=== Section Start ===
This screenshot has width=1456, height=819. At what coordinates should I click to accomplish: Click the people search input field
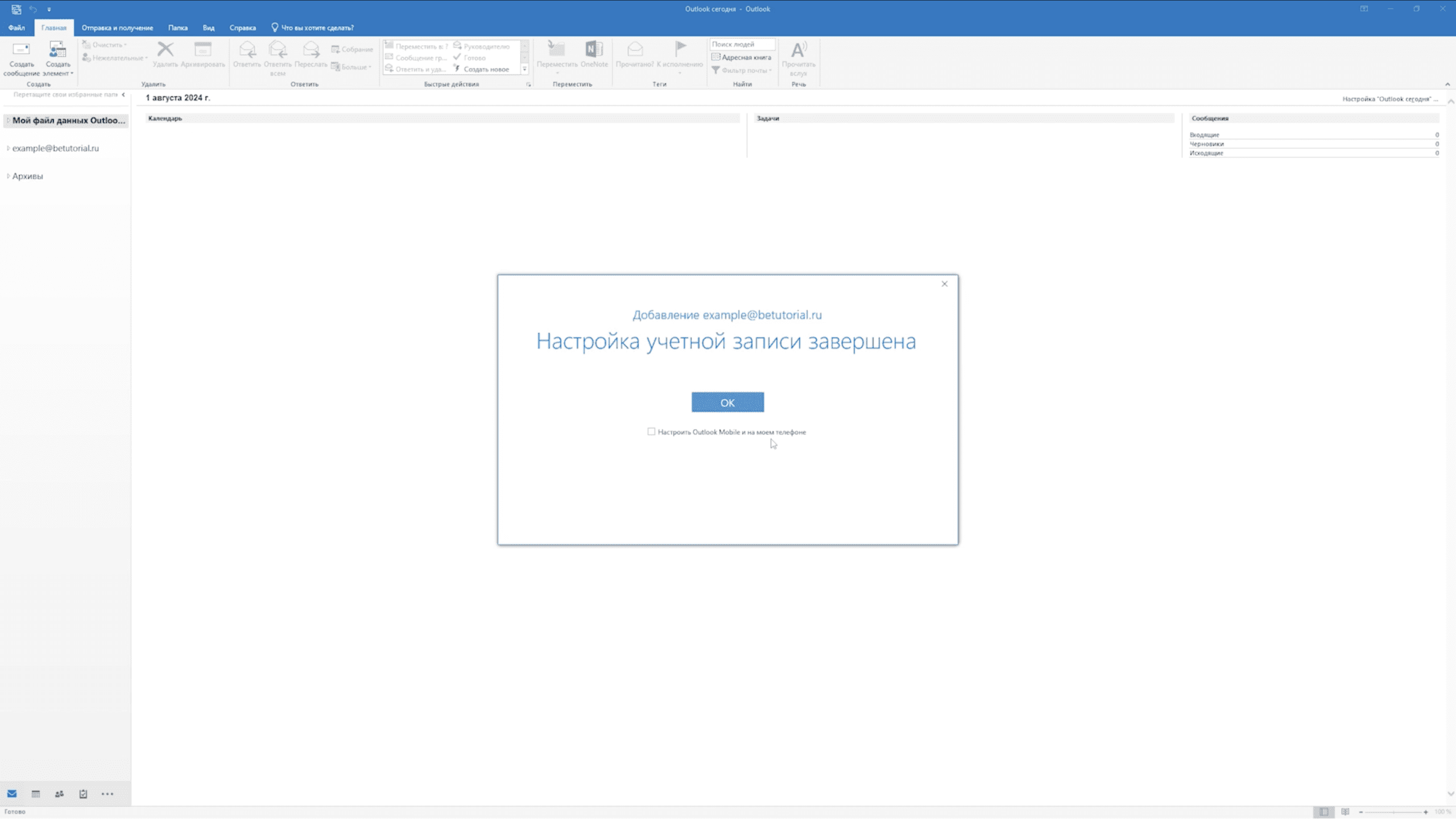coord(742,44)
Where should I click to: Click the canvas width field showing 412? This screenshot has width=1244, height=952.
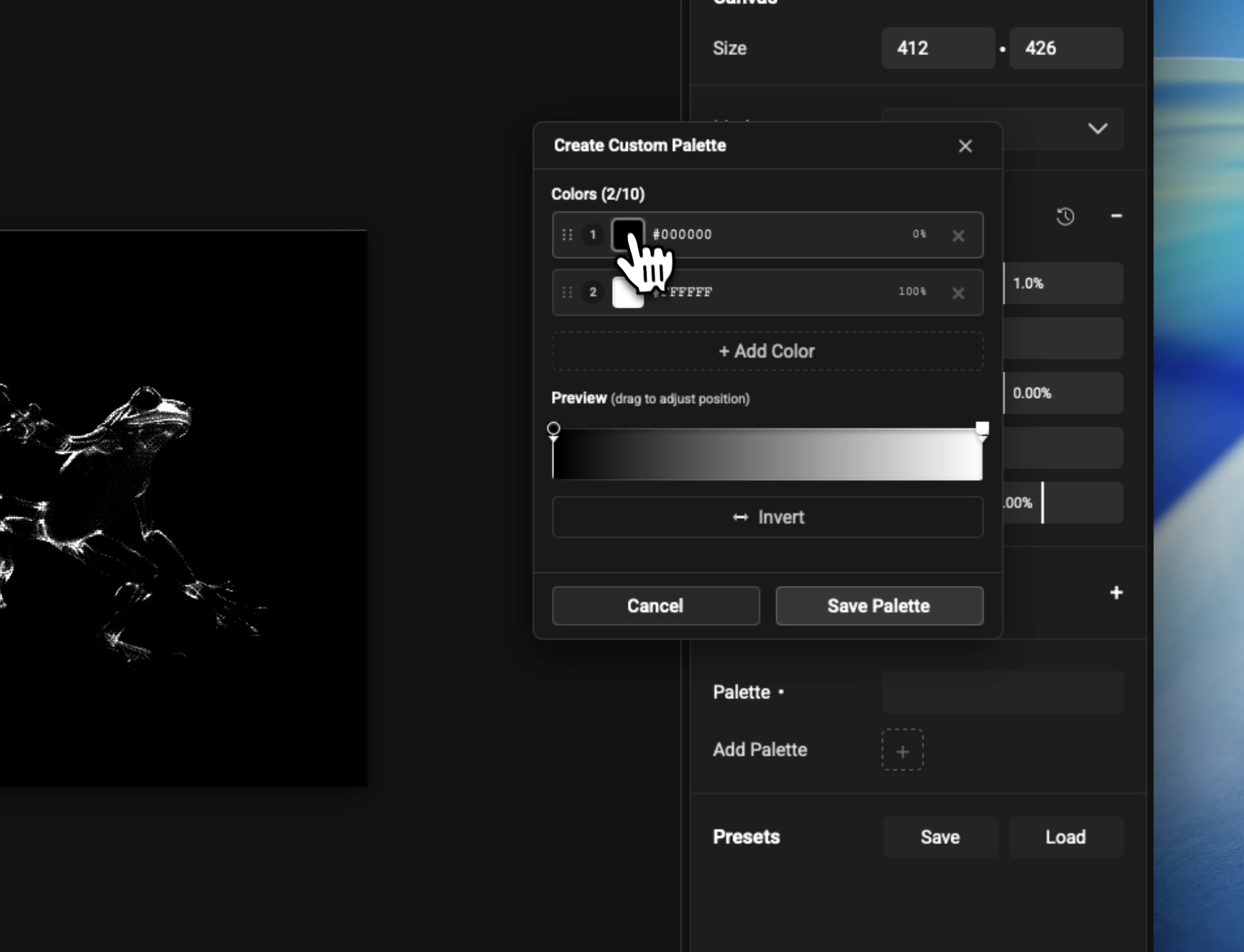pyautogui.click(x=937, y=49)
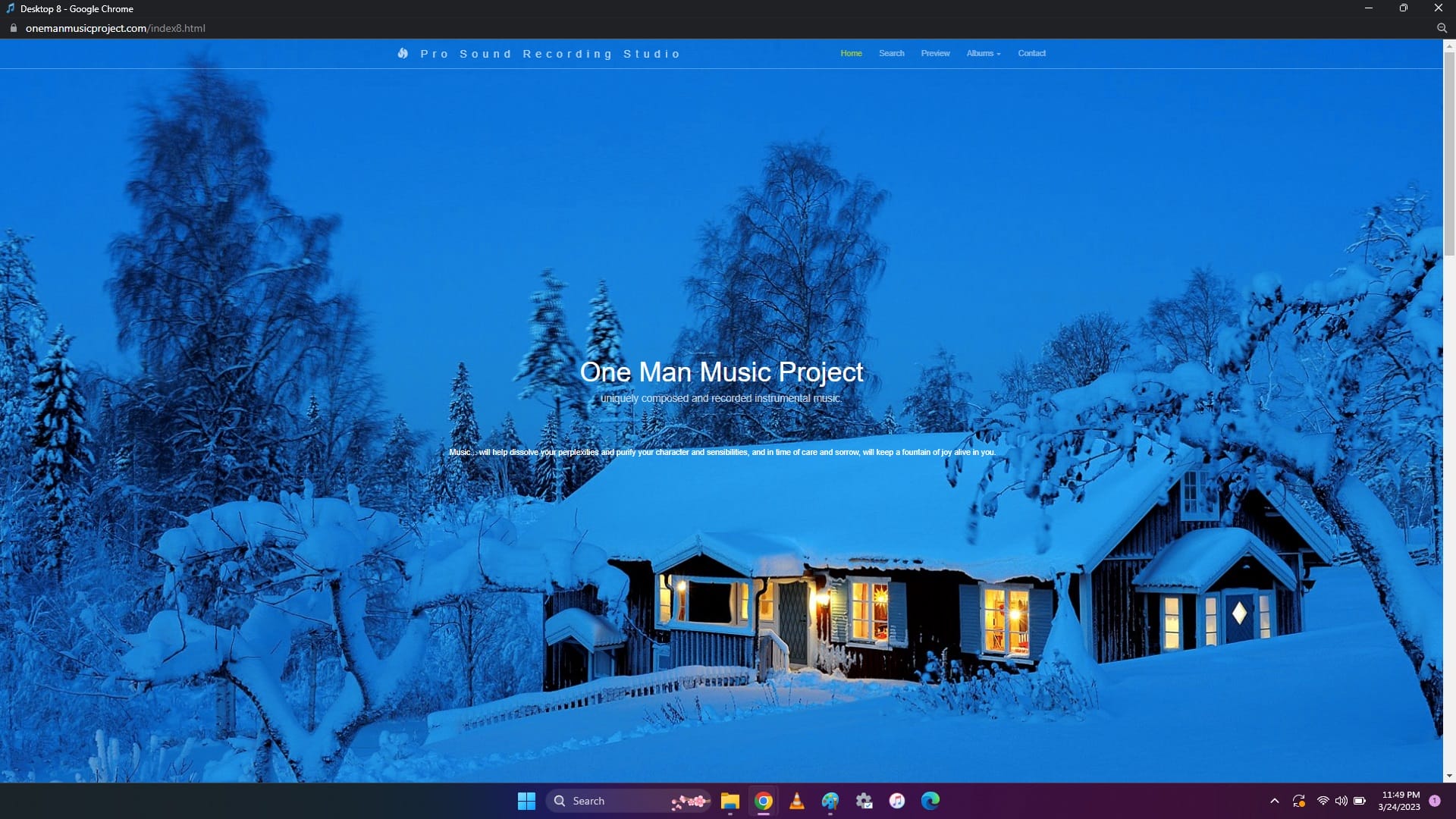1456x819 pixels.
Task: Open the Windows Start menu
Action: click(526, 801)
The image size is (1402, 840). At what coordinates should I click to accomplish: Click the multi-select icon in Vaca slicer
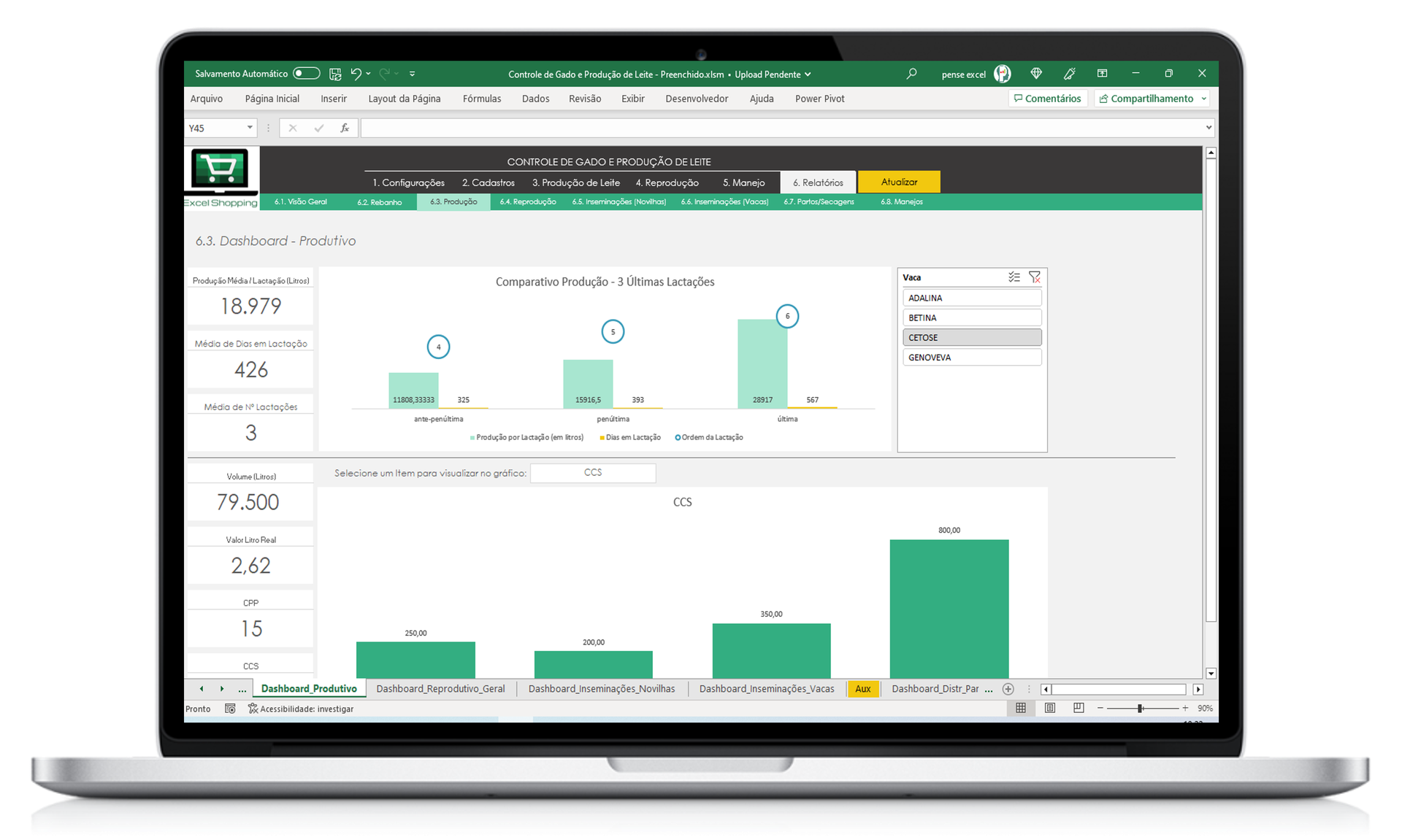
=== Section End ===
- **GOAL OF THE EXERCISE**
When you copy the records above, keep every word exact and drop the pictures.

- **RESULT OF THIS EXERCISE**
This screenshot has width=1456, height=819. At what coordinates should I click to accomplish: Click the people search input field
coord(742,44)
Where should I click to: Click the canvas width field showing 412? This screenshot has width=1244, height=952.
pyautogui.click(x=937, y=49)
1456x819 pixels.
Task: Open the Windows Start menu
Action: click(526, 801)
The image size is (1402, 840). At what coordinates should I click to accomplish: Click the multi-select icon in Vaca slicer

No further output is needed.